» PASSAGE:
* * *
A regrettable change for me in music is the disappearance of the humorous calypso. I remember like yesterday hearing a calypso recording for the first time in my aunt’s rum shop at Hague. I must have been about 9 or 10 but the song caught me instantly on two levels: one was the lilting, floating calypso drum pattern – strong Africa with a Latin touch – and the other was the striking humour in the lyrics (I think the singer was Tiger). The song was based on an incident in Trinidad with two kaiso men – Tiger and Roaring Lion – on an excursion boat that ran into rough seas and nearly sank. The first verse went:
“I went to Grenada on an excursion,
it was the Lion that put me in the confusion
When I think we going on a serious boat,
it was a stupid contraption that could hardly float
I had to put me life-belt under me head
‘Cause the rocking of the schooner nearly kill me dead.”
I had heard a range of music on the radio, but this was a record on the shop’s gramophone and it was my first introduction to this amazing music with this juicy beat and hilarious lyrics. It was a new world opening up to me, I couldn’t get enough of it. In the years that followed, I remained enthralled by the humour that was an essential ingredient of the music, and the grip on me grew as I discovered Spoiler and Atilla and, of course, in later years, Lord Funny and Dougla and Chalkdust.
Cultures change and we have to change with them, often waving goodbye to what previously consumed us, and while I’m not one of those who rail against the shift in music today to emphasizing “dance” and “party time” above all else, I see the disappearance of humour from our popular music of the day as a loss. For one thing, popular music generally was dealing almost totally with love or emotion or mood, whereas, in calypso, almost any subject one could think of was fertile ground for the gifted song-writer. A ship sinking in the Gulf of Paria; the Police Force in Trinidad receiving a hefty pay raise; a steelband clash in Port-of-Spain with bottles flying and panmen ducking; stories of conmen, or famous politicians; all of these and more were the subjects of popular calypsos. Everything and anything was fair game, and the hilarity often coming to serious topics was a thing of joy as well as amazement for the ingenuity of the writer. King of the crop, The Mighty Spoiler, was one of the best but there were many of his ilk, including, in later years, Guyana’s King Fighter.
Of course, with the introduction of double entendre, even sexual topics became completely accessible to the clever song-writer and songs from that genre naturally prevailed, our own Lord Canary with his Doctor Beckles and his double-identity “Injection” being but one example. Double entendre writing – with one set of lyrics having two completely different meanings – as in my song “Honeymooning Couple” – is a specialized art that seemingly lives naturally in the Trinidadian culture, and is a phenomenon that doesn’t exist, in that form, anywhere else in the world. It is unique.
* * *
» DATA PROVIDED:
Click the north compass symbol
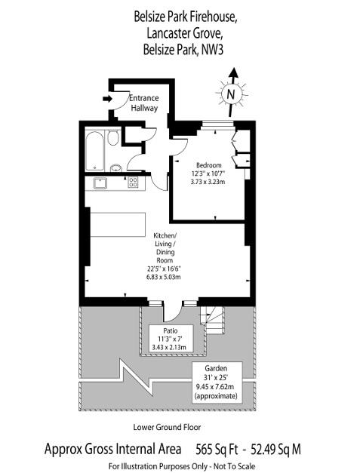coord(232,92)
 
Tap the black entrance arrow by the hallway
coord(106,97)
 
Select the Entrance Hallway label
coord(143,103)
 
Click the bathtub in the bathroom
coord(94,151)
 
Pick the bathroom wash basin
coord(115,167)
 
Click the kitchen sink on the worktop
coord(98,182)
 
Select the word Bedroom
coord(208,165)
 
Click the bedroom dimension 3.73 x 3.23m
coord(208,182)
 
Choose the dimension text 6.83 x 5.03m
coord(165,277)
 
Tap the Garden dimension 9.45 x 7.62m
coord(216,387)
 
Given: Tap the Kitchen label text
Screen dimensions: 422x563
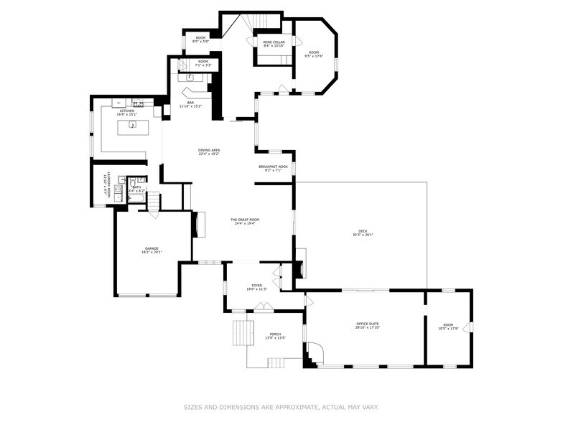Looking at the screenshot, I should pos(127,111).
* * *
» STATED PROBLEM 1: In the passage on calypso, which singers does the writer say he discovered in the years after first hearing a calypso record? List every one.
» STATED PROBLEM 2: Retype all of the records above, line for line, and leave the pictures out.

» RESULT 1: Spoiler, Atilla, Lord Funny, Dougla, Chalkdust

» RESULT 2:
Click the north compass symbol
coord(232,92)
 
Tap the black entrance arrow by the hallway
coord(106,97)
 
Select the Entrance Hallway label
coord(143,103)
 
Click the bathtub in the bathroom
coord(94,151)
 
Pick the bathroom wash basin
coord(115,167)
 
Click the kitchen sink on the worktop
coord(98,182)
 
Select the word Bedroom
coord(208,165)
 
Click the bedroom dimension 3.73 x 3.23m
coord(208,182)
 
Choose the dimension text 6.83 x 5.03m
coord(165,277)
 
Tap the Garden dimension 9.45 x 7.62m
coord(216,387)
 
Given: Tap the Kitchen label text
Screen dimensions: 422x563
Looking at the screenshot, I should pos(127,111).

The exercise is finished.